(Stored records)
--- START ---

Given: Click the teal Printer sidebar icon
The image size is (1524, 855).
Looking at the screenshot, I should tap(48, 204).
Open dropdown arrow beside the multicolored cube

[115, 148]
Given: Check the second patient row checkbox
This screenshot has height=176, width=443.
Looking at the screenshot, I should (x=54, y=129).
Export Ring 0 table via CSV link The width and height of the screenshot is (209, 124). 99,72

--- END ---

WORK TO BE COMPLETED ->
Each line above is to be restated exactly as it stands.

OUTPUT FOR THIS EXERCISE ->
Given: Click the teal Printer sidebar icon
The image size is (1524, 855).
Looking at the screenshot, I should tap(48, 204).
Open dropdown arrow beside the multicolored cube

[115, 148]
Given: Check the second patient row checkbox
This screenshot has height=176, width=443.
Looking at the screenshot, I should (x=54, y=129).
Export Ring 0 table via CSV link The width and height of the screenshot is (209, 124). 99,72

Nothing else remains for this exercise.